Il motto del mio fondatore “ardere per accendere” l’ho fatto mio, ma non sempre lo zelo che arde in me mi permette di agire con saggezza. Spesso vado al di là e risulto impaziente, superficiale, affrettata… e non faccio il bene che il fratello desidera. Perciò chiedo scusa e misericordia, perché la mia fragilità umana mi ha portato a far soffrire anche involontariamente i fratelli.

Grazie per l’amicizia, la benevolenza, ma anche per l’incomprensione che mi ha permesso di riflettere a lungo e ritornare all’essenziale, alle radici della mia vocazione, perciò a cogliere il diverso come risorsa e opportunità.

Grazie ,perché la vostra sete di verità e di bontà, mi ha permesso di prendermi cura di voi e di accompagnarvi, affinché la conoscenza della verità ci apra alla salvezza.

Grazie per la fiducia , la disponibilità, la condivisione, grazie perché mi sono sentita bene, accolta e a casa mia…
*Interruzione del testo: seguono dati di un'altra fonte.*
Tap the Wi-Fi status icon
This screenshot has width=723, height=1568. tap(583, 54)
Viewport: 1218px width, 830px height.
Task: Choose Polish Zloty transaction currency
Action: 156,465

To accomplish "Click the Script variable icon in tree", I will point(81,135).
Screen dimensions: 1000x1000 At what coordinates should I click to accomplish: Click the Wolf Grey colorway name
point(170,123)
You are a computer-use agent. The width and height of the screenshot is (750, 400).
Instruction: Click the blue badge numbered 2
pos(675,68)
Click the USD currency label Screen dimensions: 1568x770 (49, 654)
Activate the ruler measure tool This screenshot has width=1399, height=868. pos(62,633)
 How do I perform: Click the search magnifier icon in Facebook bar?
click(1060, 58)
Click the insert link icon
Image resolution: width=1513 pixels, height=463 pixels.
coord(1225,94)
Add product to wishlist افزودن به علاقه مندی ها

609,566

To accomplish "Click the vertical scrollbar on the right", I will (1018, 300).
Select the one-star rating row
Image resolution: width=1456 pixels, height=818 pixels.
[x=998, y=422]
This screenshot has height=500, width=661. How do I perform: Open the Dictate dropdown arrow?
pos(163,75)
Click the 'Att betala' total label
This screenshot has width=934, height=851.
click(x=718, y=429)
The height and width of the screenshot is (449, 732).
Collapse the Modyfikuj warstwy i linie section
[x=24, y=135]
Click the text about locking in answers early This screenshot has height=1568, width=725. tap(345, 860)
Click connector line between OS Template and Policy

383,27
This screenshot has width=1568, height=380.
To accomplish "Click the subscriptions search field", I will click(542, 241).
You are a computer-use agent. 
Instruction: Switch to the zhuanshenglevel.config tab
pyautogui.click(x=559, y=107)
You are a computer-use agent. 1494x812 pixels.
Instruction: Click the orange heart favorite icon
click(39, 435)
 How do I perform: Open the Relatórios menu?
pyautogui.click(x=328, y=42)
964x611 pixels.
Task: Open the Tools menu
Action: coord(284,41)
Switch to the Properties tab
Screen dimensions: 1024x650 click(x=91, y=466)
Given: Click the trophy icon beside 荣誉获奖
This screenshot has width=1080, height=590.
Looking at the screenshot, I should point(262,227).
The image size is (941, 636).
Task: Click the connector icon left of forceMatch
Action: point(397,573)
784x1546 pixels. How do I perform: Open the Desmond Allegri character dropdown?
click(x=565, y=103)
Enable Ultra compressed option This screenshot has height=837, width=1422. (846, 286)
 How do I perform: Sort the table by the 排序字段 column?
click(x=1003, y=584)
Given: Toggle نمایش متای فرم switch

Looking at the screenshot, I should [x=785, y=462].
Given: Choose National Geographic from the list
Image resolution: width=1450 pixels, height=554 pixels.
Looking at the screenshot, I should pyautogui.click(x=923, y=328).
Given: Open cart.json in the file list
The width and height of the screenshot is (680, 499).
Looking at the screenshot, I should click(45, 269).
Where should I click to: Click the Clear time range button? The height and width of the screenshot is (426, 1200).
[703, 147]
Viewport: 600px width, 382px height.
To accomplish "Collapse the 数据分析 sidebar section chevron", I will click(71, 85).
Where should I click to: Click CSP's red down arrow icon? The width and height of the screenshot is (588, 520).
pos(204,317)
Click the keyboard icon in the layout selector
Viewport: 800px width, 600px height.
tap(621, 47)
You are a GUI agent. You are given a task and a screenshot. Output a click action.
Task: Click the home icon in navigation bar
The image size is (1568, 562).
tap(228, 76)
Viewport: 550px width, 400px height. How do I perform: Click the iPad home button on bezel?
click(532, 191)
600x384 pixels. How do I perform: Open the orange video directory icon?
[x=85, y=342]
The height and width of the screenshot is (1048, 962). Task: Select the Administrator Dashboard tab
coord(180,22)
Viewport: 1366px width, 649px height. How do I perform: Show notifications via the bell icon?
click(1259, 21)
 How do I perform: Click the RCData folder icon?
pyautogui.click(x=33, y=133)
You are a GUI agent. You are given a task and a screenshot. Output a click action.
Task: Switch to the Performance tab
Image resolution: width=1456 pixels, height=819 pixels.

Una richiesta: pregate per me perché la grazia mi abiti, il paradiso con la Parola e i Sacramenti mi possieda fin d’ora. Che nulla e nessuno mi faccia deviare dalla fonte D’ACQUA VIVA: Gesù a cui ho consacrato la mia vita. E ciò che bramo per me lo chiedo anche per tutti voi. Ma perché il Signore continui a far miracoli, ho bisogno di maggior fede: arrendermi non per vivere da passiva, ma per affidarmi, abbandonarmi e lasciare che Lui mi conduca ai suoi pascoli. Vi porto tutti nel cuore. Che continui a risuonare in me la Parola che ha sempre accompagnato la mia vita, come:

“Tutta la mia vita canti la sua gloria”. “Dio è la roccia del mio cuore, Dio è la mia sorte per sempre”. “ Va’ porta la Parola”.